In Black and White #0106
The work of African-American organ composers is a powerfully compelling story in music and on our next Pipedreams broadcast we’ll explore its diverse nature. With performer and commentator Mickey Thomas Terry, we’ll visit the National Shrine of the Immaculate Conception, Saint Patrick’s Church, and the National Presbyterian Church, all located in Washington, DC. Here we’ll listen to largely unknown creations by Thomas Kerr, William Cooper, Noel DaCosta, George Walker and Eugene Hancock. We’re highlighting music for organ with African percussion, and organ solo settings of African-American spirituals, music for church services, and pieces for the concert hall. It’s a multi-faceted discovery, spelled out In Black and White the African-American organ art, this week on Pipedreams.
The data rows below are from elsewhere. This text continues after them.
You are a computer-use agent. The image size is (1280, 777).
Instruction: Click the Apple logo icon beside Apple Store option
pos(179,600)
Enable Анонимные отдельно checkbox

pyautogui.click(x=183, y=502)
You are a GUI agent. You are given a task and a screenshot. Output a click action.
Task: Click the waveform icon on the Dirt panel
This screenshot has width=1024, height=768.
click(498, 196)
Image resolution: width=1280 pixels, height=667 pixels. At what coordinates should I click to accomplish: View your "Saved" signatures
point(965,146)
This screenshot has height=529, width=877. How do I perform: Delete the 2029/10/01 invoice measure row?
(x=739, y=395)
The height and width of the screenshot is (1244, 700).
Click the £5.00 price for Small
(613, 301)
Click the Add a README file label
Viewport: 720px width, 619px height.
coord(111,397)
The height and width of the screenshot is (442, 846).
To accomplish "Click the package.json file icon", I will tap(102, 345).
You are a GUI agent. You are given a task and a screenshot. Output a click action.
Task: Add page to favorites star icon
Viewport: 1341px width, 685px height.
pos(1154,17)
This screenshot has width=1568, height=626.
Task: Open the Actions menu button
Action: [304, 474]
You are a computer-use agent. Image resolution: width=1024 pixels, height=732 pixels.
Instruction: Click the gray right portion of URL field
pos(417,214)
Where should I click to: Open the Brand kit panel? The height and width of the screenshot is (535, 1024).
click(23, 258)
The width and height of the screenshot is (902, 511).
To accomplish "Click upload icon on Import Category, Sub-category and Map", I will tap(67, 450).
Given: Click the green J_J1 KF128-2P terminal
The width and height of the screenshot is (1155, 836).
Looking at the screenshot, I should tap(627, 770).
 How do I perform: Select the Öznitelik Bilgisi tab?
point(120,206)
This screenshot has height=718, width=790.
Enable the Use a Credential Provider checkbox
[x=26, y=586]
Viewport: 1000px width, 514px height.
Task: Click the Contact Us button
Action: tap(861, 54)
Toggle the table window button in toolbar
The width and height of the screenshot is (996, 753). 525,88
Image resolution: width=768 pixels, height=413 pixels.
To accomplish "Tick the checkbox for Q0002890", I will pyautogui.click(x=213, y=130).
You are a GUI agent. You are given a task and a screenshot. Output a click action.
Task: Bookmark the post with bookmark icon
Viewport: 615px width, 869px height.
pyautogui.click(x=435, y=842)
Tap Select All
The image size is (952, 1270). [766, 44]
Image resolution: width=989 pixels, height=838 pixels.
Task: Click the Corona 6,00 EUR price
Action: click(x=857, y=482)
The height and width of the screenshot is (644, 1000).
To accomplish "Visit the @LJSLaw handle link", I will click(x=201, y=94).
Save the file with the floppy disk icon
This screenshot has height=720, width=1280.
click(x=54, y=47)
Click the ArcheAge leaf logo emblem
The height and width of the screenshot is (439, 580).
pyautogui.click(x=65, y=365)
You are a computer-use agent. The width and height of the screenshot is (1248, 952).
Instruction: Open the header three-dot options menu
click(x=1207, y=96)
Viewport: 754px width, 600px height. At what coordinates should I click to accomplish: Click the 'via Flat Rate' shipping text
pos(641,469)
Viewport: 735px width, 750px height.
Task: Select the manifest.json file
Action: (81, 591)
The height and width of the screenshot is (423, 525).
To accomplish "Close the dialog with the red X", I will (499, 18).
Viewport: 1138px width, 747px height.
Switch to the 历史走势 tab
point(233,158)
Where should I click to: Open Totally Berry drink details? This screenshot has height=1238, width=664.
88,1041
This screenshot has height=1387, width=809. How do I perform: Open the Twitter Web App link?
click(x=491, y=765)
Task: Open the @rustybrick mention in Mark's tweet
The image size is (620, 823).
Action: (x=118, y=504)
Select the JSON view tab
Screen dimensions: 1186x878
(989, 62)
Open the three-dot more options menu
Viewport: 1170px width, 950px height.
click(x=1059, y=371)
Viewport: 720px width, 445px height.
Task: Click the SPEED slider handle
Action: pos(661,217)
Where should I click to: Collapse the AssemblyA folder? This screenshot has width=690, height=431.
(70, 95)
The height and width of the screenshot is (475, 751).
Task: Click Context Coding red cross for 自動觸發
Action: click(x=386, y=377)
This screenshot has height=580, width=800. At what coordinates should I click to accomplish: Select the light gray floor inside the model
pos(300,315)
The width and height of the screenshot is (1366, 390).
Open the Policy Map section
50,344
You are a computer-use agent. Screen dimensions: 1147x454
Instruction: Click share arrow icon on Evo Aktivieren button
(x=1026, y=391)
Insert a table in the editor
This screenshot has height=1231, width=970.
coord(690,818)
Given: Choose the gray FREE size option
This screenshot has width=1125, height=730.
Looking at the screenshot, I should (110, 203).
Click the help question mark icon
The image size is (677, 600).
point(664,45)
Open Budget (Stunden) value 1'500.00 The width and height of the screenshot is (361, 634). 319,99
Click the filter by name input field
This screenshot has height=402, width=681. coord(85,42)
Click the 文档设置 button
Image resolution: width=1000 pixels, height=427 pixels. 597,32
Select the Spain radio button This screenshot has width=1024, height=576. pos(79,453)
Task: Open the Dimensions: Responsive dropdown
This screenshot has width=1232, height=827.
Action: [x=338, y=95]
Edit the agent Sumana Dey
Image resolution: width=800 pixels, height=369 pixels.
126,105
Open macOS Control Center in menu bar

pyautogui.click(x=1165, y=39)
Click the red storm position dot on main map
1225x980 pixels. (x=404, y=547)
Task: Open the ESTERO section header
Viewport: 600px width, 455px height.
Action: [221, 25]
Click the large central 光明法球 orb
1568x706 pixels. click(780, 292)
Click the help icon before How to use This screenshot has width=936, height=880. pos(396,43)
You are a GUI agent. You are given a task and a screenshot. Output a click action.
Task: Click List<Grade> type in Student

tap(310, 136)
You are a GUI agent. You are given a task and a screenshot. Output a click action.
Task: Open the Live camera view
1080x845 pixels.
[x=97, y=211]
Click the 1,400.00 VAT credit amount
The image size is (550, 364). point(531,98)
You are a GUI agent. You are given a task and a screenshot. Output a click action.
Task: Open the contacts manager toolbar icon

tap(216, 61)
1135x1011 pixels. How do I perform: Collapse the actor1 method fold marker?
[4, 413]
THOMAS KERR: Selections from Suite Sebastienne: Theme & Cantus; Frolicking Flutes; Reverie for Strings; Procession of the Gargoyles –Mickey Thomas Terry (1964 Möller; 2001 Goulding & Wood/National Shrine of the Immaculate Conception, Washington, DC) Pipedreams Archive recording
EUGENE HANCOCK: Sometimes, I feel like a motherless child.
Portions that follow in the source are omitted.